Task prompt
All entries below must be retyped exactly, though pictures are to be skipped.

═════ Entries supplied ═════

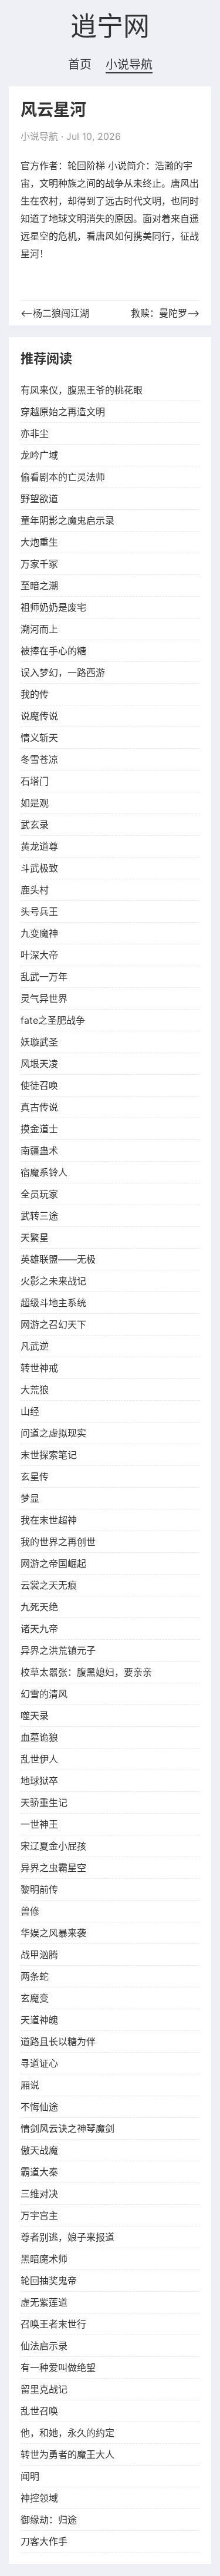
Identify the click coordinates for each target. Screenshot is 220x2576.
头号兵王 (39, 911)
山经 (30, 1411)
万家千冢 (39, 564)
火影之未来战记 (53, 1281)
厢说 (30, 2085)
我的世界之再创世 (58, 1542)
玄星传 (35, 1476)
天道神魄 (39, 2020)
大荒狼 (35, 1389)
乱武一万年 (44, 977)
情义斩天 (39, 738)
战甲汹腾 (39, 1954)
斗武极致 (39, 868)
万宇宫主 (39, 2215)
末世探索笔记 (49, 1455)
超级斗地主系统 (53, 1303)
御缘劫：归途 (49, 2519)
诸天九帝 (39, 1629)
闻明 (30, 2476)
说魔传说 (39, 716)
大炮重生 (39, 542)
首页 (80, 64)
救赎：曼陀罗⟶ (165, 313)
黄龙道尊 (39, 846)
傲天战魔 (39, 2150)
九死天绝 (39, 1607)
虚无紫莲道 (44, 2302)
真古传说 (39, 1107)
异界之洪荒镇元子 (58, 1650)
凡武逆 (35, 1346)
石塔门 (35, 781)
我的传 (35, 694)
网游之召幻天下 (53, 1324)
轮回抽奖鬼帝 (49, 2280)
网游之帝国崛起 (53, 1563)
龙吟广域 (39, 455)
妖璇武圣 (39, 1042)
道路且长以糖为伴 (58, 2041)
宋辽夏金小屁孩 (53, 1846)
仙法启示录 (44, 2346)
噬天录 (35, 1715)
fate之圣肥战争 (53, 1020)
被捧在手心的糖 (53, 651)
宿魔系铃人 (44, 1172)
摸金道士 (39, 1129)
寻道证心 (39, 2063)
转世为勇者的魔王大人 (67, 2454)
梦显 (30, 1498)
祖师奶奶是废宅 (53, 607)
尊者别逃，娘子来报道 (67, 2237)
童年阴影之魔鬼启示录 (67, 520)
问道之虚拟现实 (53, 1433)
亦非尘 (35, 433)
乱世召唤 (39, 2411)
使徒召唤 (39, 1085)
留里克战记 (44, 2389)
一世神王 (39, 1824)
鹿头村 (35, 890)
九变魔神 (39, 933)
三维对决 (39, 2194)
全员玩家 (39, 1194)
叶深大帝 (39, 955)
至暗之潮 (39, 585)
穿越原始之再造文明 (63, 412)
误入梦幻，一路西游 (63, 672)
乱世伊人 (39, 1759)
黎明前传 (39, 1889)
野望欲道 (39, 499)
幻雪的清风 (44, 1694)
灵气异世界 (44, 998)
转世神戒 (39, 1368)
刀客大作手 (44, 2541)
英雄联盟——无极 (58, 1259)
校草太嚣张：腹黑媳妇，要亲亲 (86, 1672)
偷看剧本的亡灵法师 (63, 477)
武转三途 (39, 1216)
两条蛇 (35, 1976)
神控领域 (39, 2498)
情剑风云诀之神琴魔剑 (67, 2128)
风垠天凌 (39, 1064)
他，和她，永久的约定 (67, 2433)
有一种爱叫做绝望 (58, 2367)
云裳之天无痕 (49, 1585)
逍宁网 (110, 27)
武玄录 (35, 824)
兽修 (30, 1911)
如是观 (35, 803)
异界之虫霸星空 (53, 1868)
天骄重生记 (44, 1802)
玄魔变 (35, 1998)
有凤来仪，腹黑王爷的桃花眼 (82, 390)
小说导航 (129, 64)
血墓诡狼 (39, 1737)
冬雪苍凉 (39, 759)
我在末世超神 (49, 1520)
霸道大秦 (39, 2172)
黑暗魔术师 (44, 2259)
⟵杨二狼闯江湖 (55, 313)
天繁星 (35, 1237)
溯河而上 (39, 629)
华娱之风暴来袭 (53, 1933)
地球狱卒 (39, 1781)
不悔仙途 (39, 2107)
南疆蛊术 (39, 1150)
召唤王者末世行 (53, 2324)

═════

Solution for this task
Identify the click coordinates for each target. Screenshot is 220x2576.
头号兵王 (39, 911)
山经 (30, 1411)
万家千冢 (39, 564)
火影之未来战记 (53, 1281)
厢说 (30, 2085)
我的世界之再创世 (58, 1542)
玄星传 (35, 1476)
天道神魄 (39, 2020)
大荒狼 (35, 1389)
乱武一万年 (44, 977)
情义斩天 (39, 738)
战甲汹腾 (39, 1954)
斗武极致 (39, 868)
万宇宫主 (39, 2215)
末世探索笔记 (49, 1455)
超级斗地主系统 (53, 1303)
御缘劫：归途 (49, 2519)
诸天九帝 (39, 1629)
闻明 (30, 2476)
说魔传说 (39, 716)
大炮重生 (39, 542)
首页 (80, 64)
救赎：曼陀罗⟶ (165, 313)
黄龙道尊 (39, 846)
傲天战魔 (39, 2150)
九死天绝 (39, 1607)
虚无紫莲道 (44, 2302)
真古传说 (39, 1107)
异界之洪荒镇元子 (58, 1650)
凡武逆 (35, 1346)
石塔门 (35, 781)
我的传 (35, 694)
网游之召幻天下 (53, 1324)
轮回抽奖鬼帝 (49, 2280)
网游之帝国崛起 (53, 1563)
龙吟广域 (39, 455)
妖璇武圣 (39, 1042)
道路且长以糖为伴 (58, 2041)
宋辽夏金小屁孩 (53, 1846)
仙法启示录 (44, 2346)
噬天录 (35, 1715)
fate之圣肥战争 (53, 1020)
被捧在手心的糖 (53, 651)
宿魔系铃人 (44, 1172)
摸金道士 (39, 1129)
寻道证心 (39, 2063)
转世为勇者的魔王大人 (67, 2454)
梦显 (30, 1498)
祖师奶奶是废宅 (53, 607)
尊者别逃，娘子来报道 (67, 2237)
童年阴影之魔鬼启示录 (67, 520)
问道之虚拟现实 (53, 1433)
亦非尘 (35, 433)
乱世召唤 (39, 2411)
使徒召唤 (39, 1085)
留里克战记 (44, 2389)
一世神王 (39, 1824)
鹿头村 (35, 890)
九变魔神 (39, 933)
三维对决 (39, 2194)
全员玩家 (39, 1194)
叶深大帝 (39, 955)
至暗之潮 (39, 585)
穿越原始之再造文明 (63, 412)
误入梦幻，一路西游 (63, 672)
乱世伊人 (39, 1759)
黎明前传 (39, 1889)
野望欲道 (39, 499)
幻雪的清风 (44, 1694)
灵气异世界 (44, 998)
转世神戒 (39, 1368)
刀客大作手 (44, 2541)
英雄联盟——无极 (58, 1259)
校草太嚣张：腹黑媳妇，要亲亲 (86, 1672)
偷看剧本的亡灵法师 (63, 477)
武转三途 (39, 1216)
两条蛇 (35, 1976)
神控领域 (39, 2498)
情剑风云诀之神琴魔剑 (67, 2128)
风垠天凌 (39, 1064)
他，和她，永久的约定 (67, 2433)
有一种爱叫做绝望 (58, 2367)
云裳之天无痕 (49, 1585)
逍宁网 (110, 27)
武玄录 (35, 824)
兽修 (30, 1911)
如是观 (35, 803)
异界之虫霸星空 (53, 1868)
天骄重生记 (44, 1802)
玄魔变 (35, 1998)
有凤来仪，腹黑王爷的桃花眼 (82, 390)
小说导航 (129, 64)
血墓诡狼 (39, 1737)
冬雪苍凉 (39, 759)
我在末世超神 (49, 1520)
霸道大秦 (39, 2172)
黑暗魔术师 (44, 2259)
⟵杨二狼闯江湖 (55, 313)
天繁星 (35, 1237)
溯河而上 (39, 629)
华娱之风暴来袭 (53, 1933)
地球狱卒 (39, 1781)
不悔仙途 (39, 2107)
南疆蛊术 (39, 1150)
召唤王者末世行 (53, 2324)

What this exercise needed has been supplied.